Senior Identity DevOps Engineer (IAM / Ping Suite)

We are seeking a highly skilled Senior Identity DevOps Engineer to join our Identity and Access Management (IAM) team. In this role, you will operate as a true "Identity DevOps" specialist, balancing the engineering of complex single sign-on (SSO) architectures with the automated orchestration of our deployment pipelines.

Your core mission will be to own the onboarding of new application intakes, manage complex hybrid/cloud identity environments, and aggressively automate infrastructure using Infrastructure as Code (IaaC). This role requires a technical "Swiss Army Knife" who can deep-dive into legacy Java-based custom adapters on-premise, while simultaneously accelerating our cloud-native modernization and migration to PingOne.

Key Responsibilities

IAM Engineering & Platform Integration

• Own New Application Intakes: Partner with business units and external vendors to design, document, and execute end-to-end SSO integrations from initial intake to production deployment.

• Architect Ping Suite Solutions: Design and maintain advanced configurations within PingFederate and PingOne, including complex Policy Contract Vectorings (PCVs), custom selectors, and multi-factor authentication (MFA) logic.

• Orchestrate Orchestration Workflows: Leverage PingOne DaVinci to build user journeys, custom API connectors, and self-service registration/recovery flows.

• Bridge Hybrid Environments: Manage and support identity flows seamlessly stretching across on-premise infrastructure, Microsoft 365 (M365) SSO, and Microsoft Entra ID.

• Legacy Refactoring: Troubleshoot, maintain, and extend legacy Java-based custom adapters constructed on Java/J2EE architectures.

DevOps, Automation & Infrastructure

• Identity as Code (IaaC): Maintain, extend, and deploy Ping infrastructure templates utilizing Terraform, Helm charts, and containerized workloads in Google Kubernetes Engine (GKE).

• CI/CD Pipeline Management: Manage and optimize automated build and deployment pipelines within Jenkins and Git to drive high-velocity implementation with zero downtime.

• Scripting & Automation: Proactively eliminate manual support tasks by creating robust automation scripts using Python and PowerShell for automated testing, log parsing, and data validation.

Operations, Migration & Support

• Cloud Migration Execution: Act as a core technical driver in the strategic migration of legacy on-premise PingFederate architectures over to cloud-native PingOne ecosystems.

• Production Support Ownership: Independently investigate, troubleshoot, and resolve high-severity, cross-system identity incidents.

• Rotational Support: Provide dependable production support coverage on a rotational basis to safeguard system availability, uptime, and strict security standards.

Required Qualifications & Competencies

Technical Competencies

• Ping Suite Expertise: * Advanced, deep-dive proficiency in PingFederate (Custom PCVs, token translations, complex data stores, custom authentication policies).

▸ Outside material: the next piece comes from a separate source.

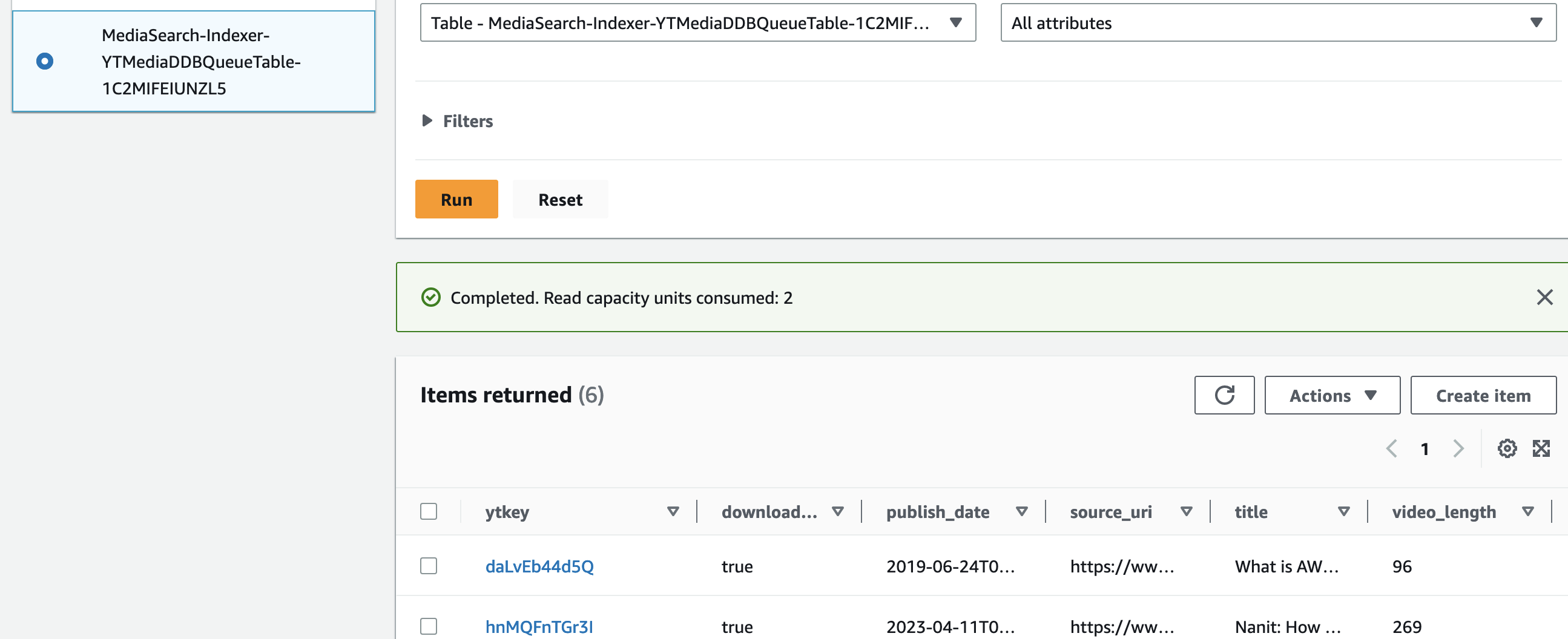Check the daLvEb44d5Q row checkbox
The height and width of the screenshot is (639, 1568).
429,566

  • Strong hands-on proficiency in PingOne (PingOne SSO, PingOne MFA, and PingOne DaVinci journey mapping).

• Identity Protocol Mastery: Comprehensive understanding of modern federation standards, including SAML 2.0, OIDC, OAuth 2.0, and WS-Federation.

• Cloud-Native Toolstack: Demonstrated experience managing identity nodes in Google Cloud Platform (Google Cloud Platform) environments utilizing GKE, Kubernetes, Docker containerization, Terraform, and Helm.

• Development & Scripting: Strong programming baseline in Java/J2EE (specifically for maintaining custom adapter code), alongside automation languages like Python and PowerShell.

• Enterprise Directory Ecosystems: Deep familiarity with Microsoft Entra ID, Azure enterprise applications, and hybrid Active Directory patterns.

Behavioral & Operational Competencies

• Autonomy & Velocity: A self-starter capable of taking an ambiguous application intake requirement, engineering the solution framework, and driving it to completion independently.

• Analytical Problem Solving: Skilled at breaking down complex user lifecycle workflows into independent, secure token transformation steps.

• Cross-Functional Collaboration: Exceptional communication skills with the ability to translate complex identity rules and architectural patterns into practical solutions for non-identity business stakeholders.

Education & Experience Guide

• Education: Bachelor’s degree in Computer Science, Information Technology, Cyber Security, or a closely related engineering field.

• Experience: 6+ years of specialized experience in Identity and Access Management (IAM) engineering, with at least 3+ years operating natively inside an Agile DevOps / Infrastructure-as-Code environment.

• Preferred Certifications: Ping Identity Certified Professional/Expert (PingFederate or PingOne), HashiCorp Certified: Terraform Associate, or Certified Kubernetes Administrator (CKA).